For option 1, I'm worried about the insert performance due to having non sequential keys. I know this can kill traditional RDBMS systems and I've seen indications that this could be true in MongoDB as well.
For option 2, it seems a little odd to have a primary key that would never be used by the system. Also, it seems that query performance might not be as good as in option 1. In a traditional RDBMS a clustered index gives the best query results. How relevant is this in MongoDB?
For option 3, this would create one single id field, but again it wouldn't be sequential when inserting. Are there any other pros/cons to this approach?
For option 4, well... what is option 4?
Also, there's some discussion of possibly using CouchDB instead of MongoDB at some point in the future. Would using CouchDB suggest a different solution?
MORE INFO: some background about the problem can be found here
You should go with option 1.
The main reason is that you say you are worried about performance - using the _id index which is always there and already unique will allow you to save having to maintain a second unique index.
For option 1, I'm worried about the insert performance do to having
non sequential keys. I know this can kill traditional RDBMS systems
and I've seen indications that this could be true in MongoDB as well.
Your other options do not avoid this problem, they just shift it from the _id index to the secondary unique index - but now you have two indexes, once that's right-balanced and the other one that's random access.
There is only one reason to question option 1 and that is if you plan to access the documents by just one or just the other UUID value. As long as you are always providing both values and (this part is very important) you always order them the same way in all your queries, then the _id index will be efficiently serving its full purpose.
As an elaboration on why you have to make sure you always order the two UUID values the same way, when comparing subdocuments { a:1, b:2 } is not equal to { b:2, a:1 } - you could have a collection where two documents had those values for _id. So if you store _id with field a first, then you must always keep that order in all of your documents and queries.
The other caution is that index on _id:1 will be usable for query:
db.collection.find({_id:{a:1,b:2}})
but it will not be usable for query
db.collection.find({"_id.a":1, "_id.b":2})
I have an option 4 for you:
Use the automatic _id field and add 2 single field indexes for both uuid's instead of a single composite index.
The _id index would be sequential (although that's less important in MongoDB), easily shardable, and you can let MongoDB manage it.
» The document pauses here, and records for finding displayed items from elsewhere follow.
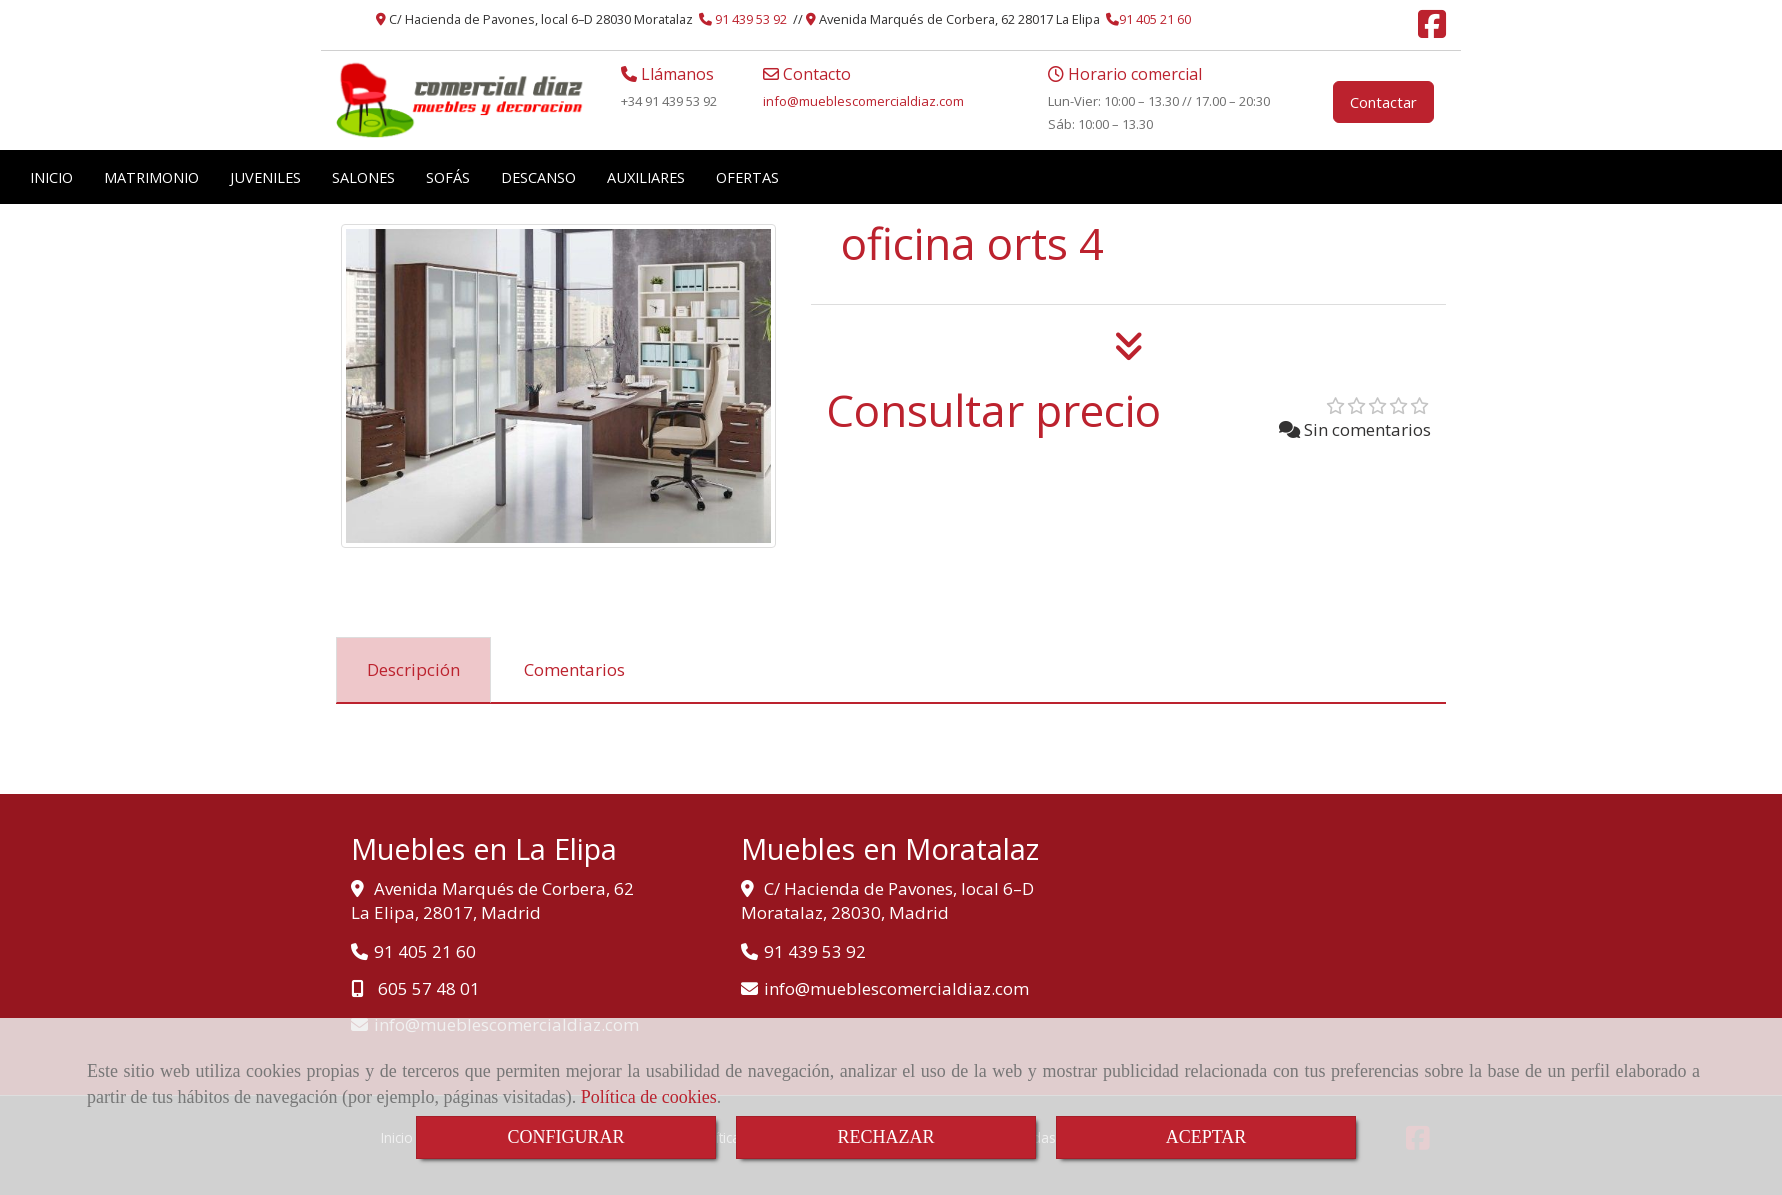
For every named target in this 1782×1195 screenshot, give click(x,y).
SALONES (363, 177)
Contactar (1383, 102)
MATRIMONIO (151, 177)
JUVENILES (265, 177)
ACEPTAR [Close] (1206, 1137)
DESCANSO (538, 177)
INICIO (51, 177)
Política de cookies (649, 1097)
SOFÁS (448, 177)
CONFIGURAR (565, 1137)
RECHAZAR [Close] (885, 1137)
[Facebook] (1432, 30)
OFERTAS (747, 177)
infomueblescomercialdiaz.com (863, 101)
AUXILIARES (646, 177)
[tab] (413, 670)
The 2 uuid indexes let you to make any kind of query you need (with the first one, with the second or with both in any order) and they take up less space than 1 compound index.
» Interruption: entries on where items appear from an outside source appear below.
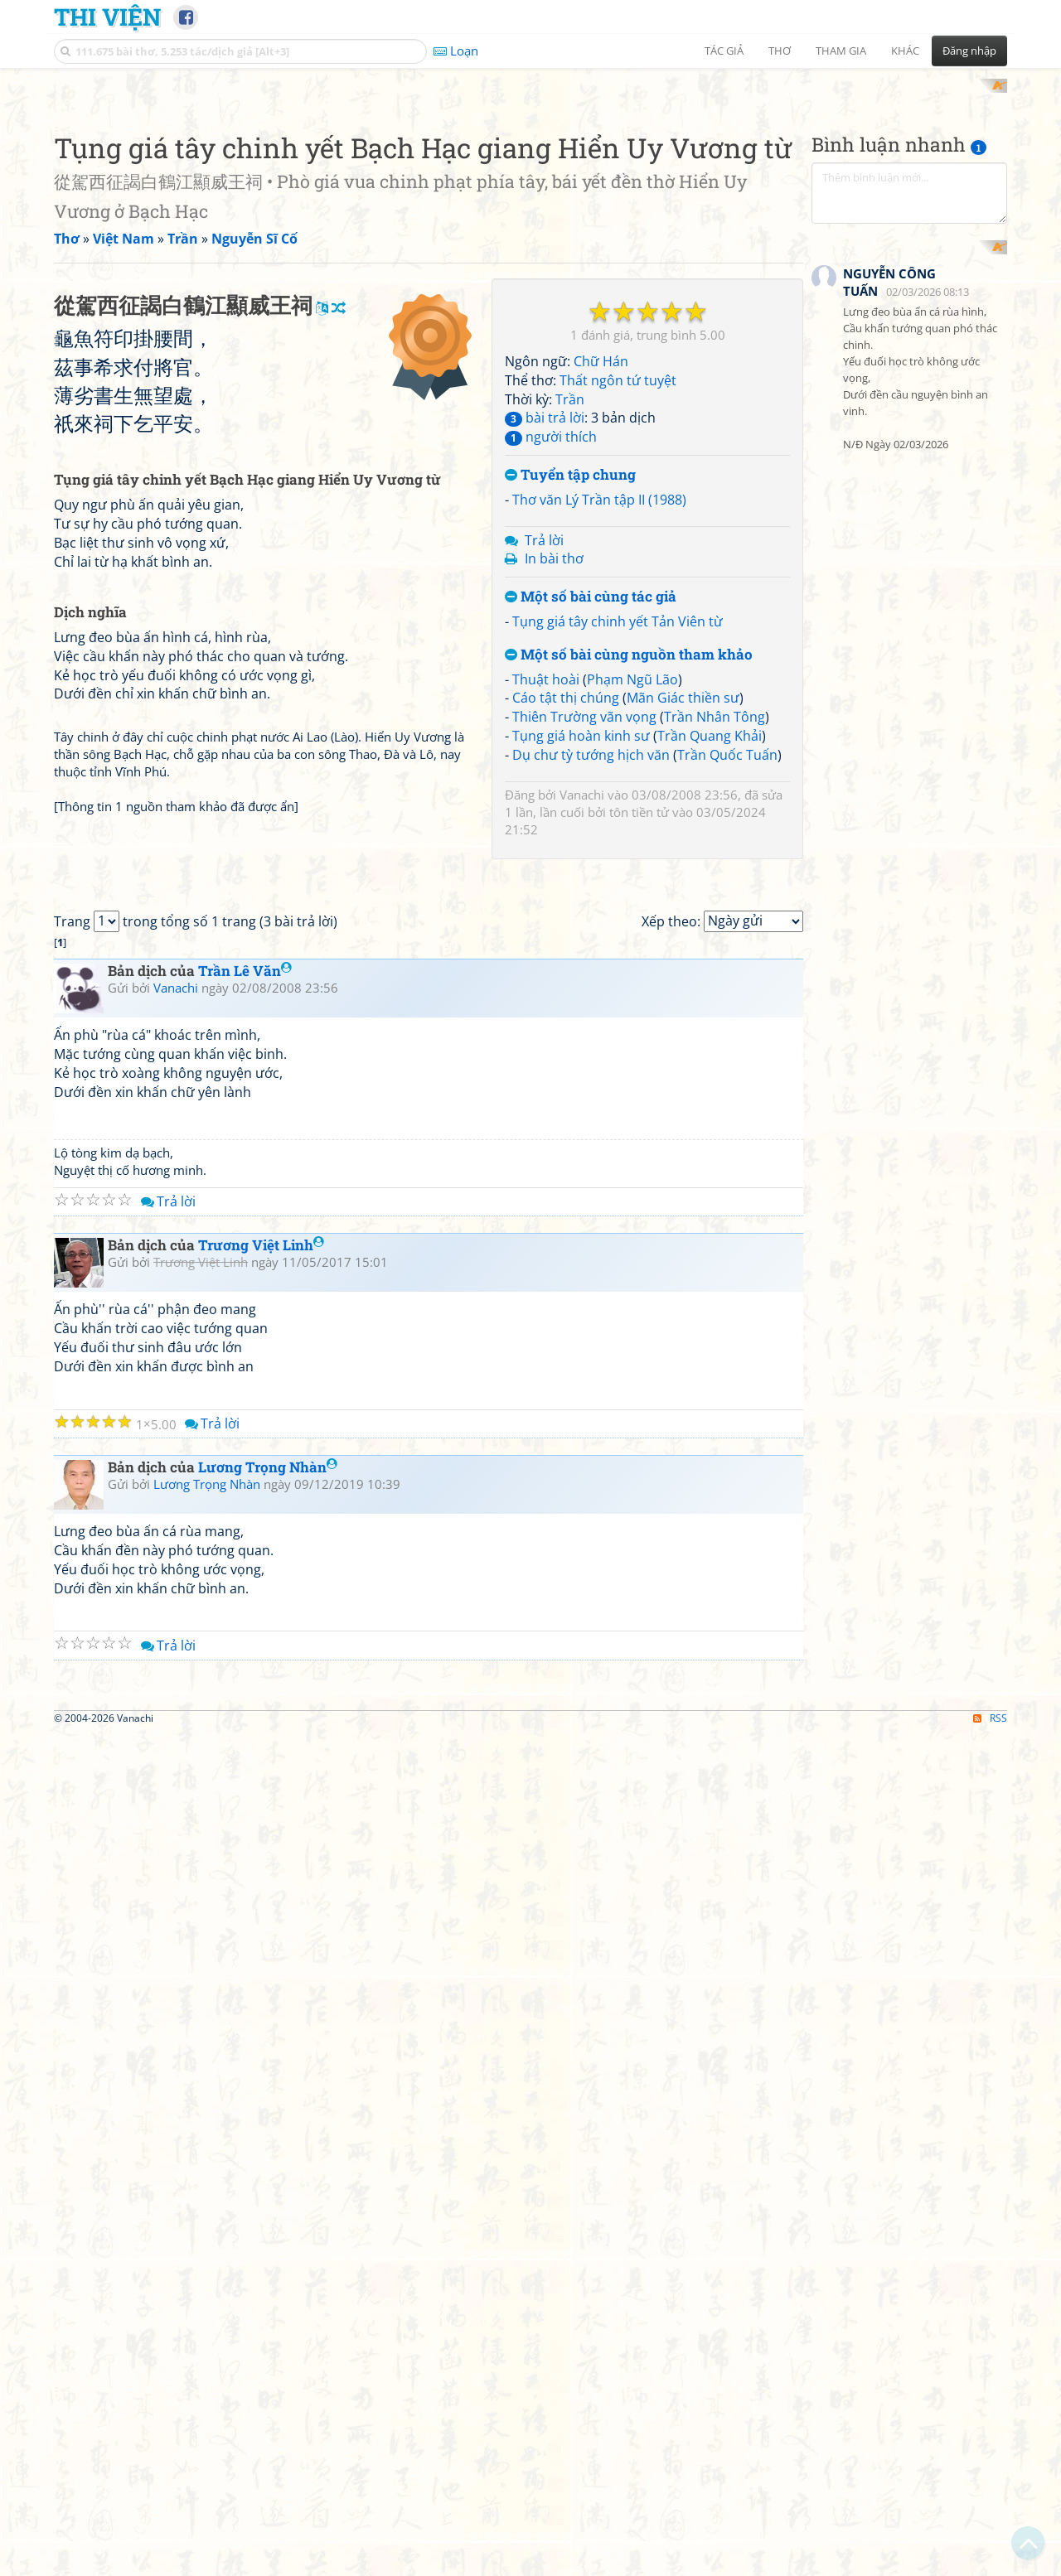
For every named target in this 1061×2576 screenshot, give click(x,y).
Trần (569, 384)
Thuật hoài (545, 664)
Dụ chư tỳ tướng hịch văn (591, 739)
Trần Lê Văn (245, 1350)
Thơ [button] (779, 50)
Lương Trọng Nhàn (267, 1846)
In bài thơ (554, 543)
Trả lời (544, 524)
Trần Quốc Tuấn (727, 739)
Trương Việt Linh (261, 1624)
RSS (990, 2329)
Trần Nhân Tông (714, 702)
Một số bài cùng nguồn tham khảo (629, 639)
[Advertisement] (909, 307)
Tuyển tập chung (570, 460)
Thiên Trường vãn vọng (584, 702)
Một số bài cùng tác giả (590, 582)
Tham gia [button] (841, 50)
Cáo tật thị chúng (565, 683)
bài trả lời (544, 403)
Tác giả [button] (724, 50)
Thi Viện (107, 16)
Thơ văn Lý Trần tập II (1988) (599, 484)
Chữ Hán (601, 345)
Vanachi (582, 779)
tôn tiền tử (639, 796)
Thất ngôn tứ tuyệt (618, 364)
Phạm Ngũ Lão (632, 664)
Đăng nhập (969, 50)
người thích (551, 422)
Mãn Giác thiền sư (683, 683)
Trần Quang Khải (709, 720)
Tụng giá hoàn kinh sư (581, 720)
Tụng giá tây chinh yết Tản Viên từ (617, 606)
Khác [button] (905, 50)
In case you use both indexes (and other ones as well) in the same query MongoDB will intersect them (new in v2.6) as if you were using a compound index.
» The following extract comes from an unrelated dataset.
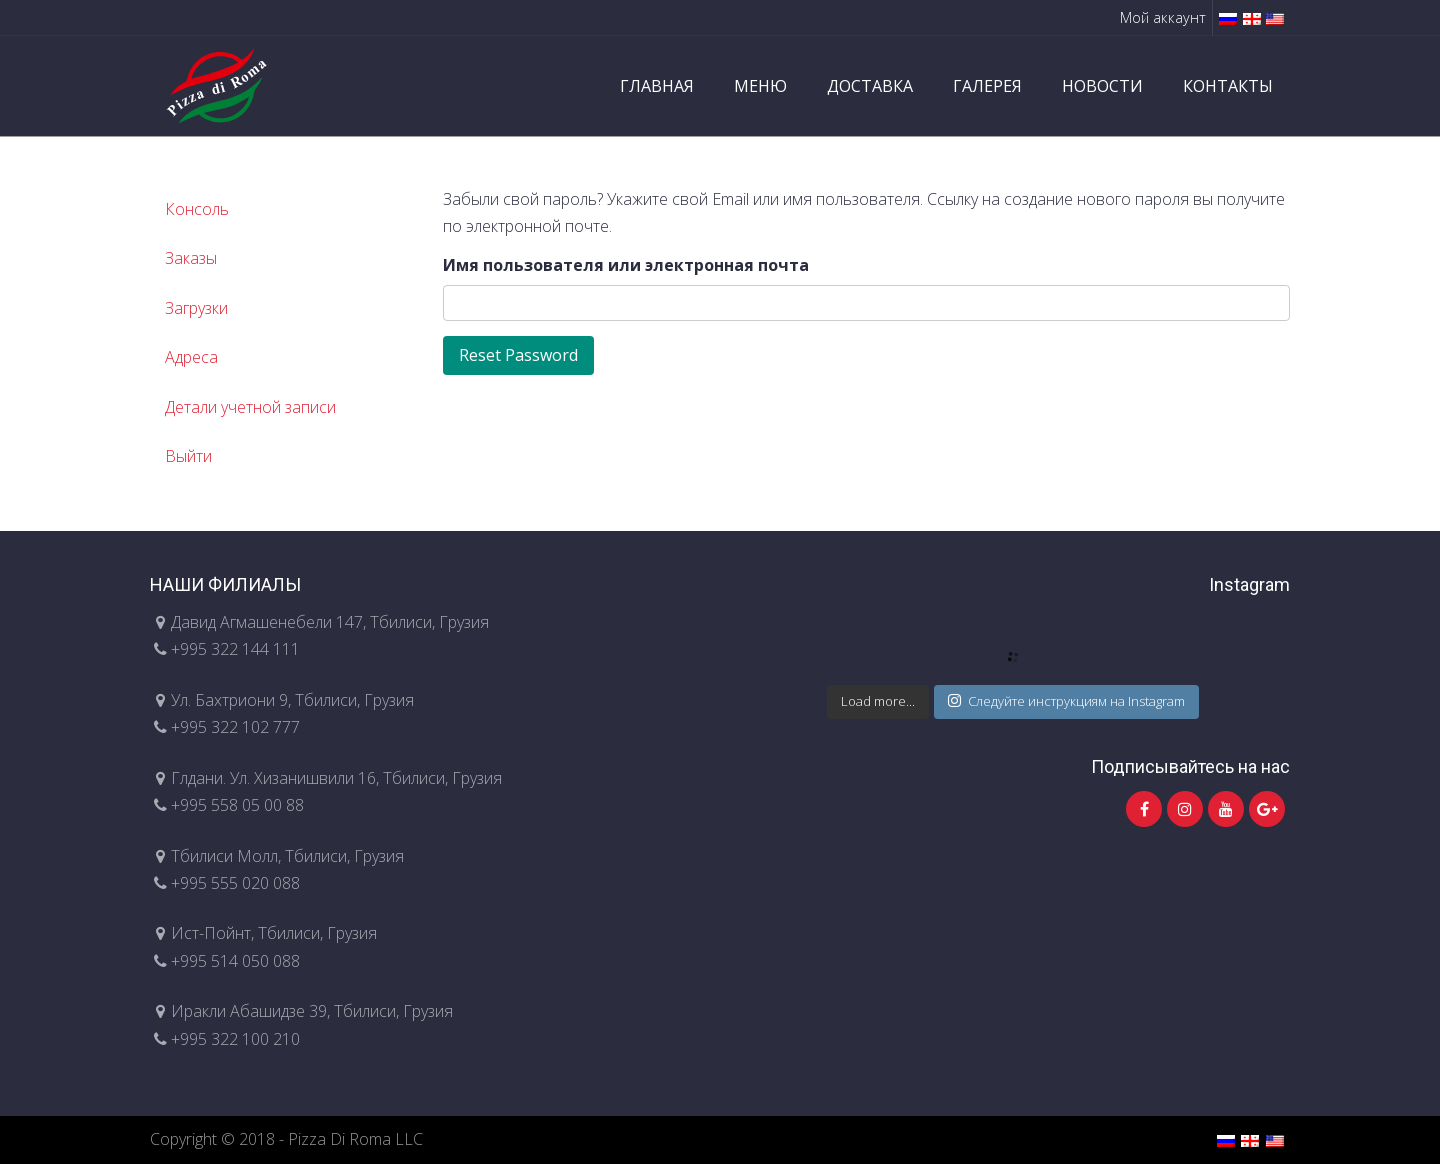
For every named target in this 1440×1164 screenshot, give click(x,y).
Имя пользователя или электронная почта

I'd go for the 2 option and there is why
Having two separate fields instead of the one concatenated from both uuids as suggested in 1st, will leave you the flexibility to create other combinations of indexes to support the future query requests or if turns out, that the cardinality of one key is higher then another.
having non sequential keys could help you to avoid the hotspots while inserting in sharded environment, so its not such a bad option. Sharding is the best way, for my opinion, to scale inserts and updates on the collections, since the write locking is on database level (prior to 2.6) or collection level (2.6 version)
I would've gone with option 2. You can still make an index that handles both the UUID fields, and performance should be the same as a compound primary key, except it'll be much easier to work with.
Also, in my experience, I've never regretted giving something a unique ID, even if it wasn't strictly required. Perhaps that's an unpopular opinion though.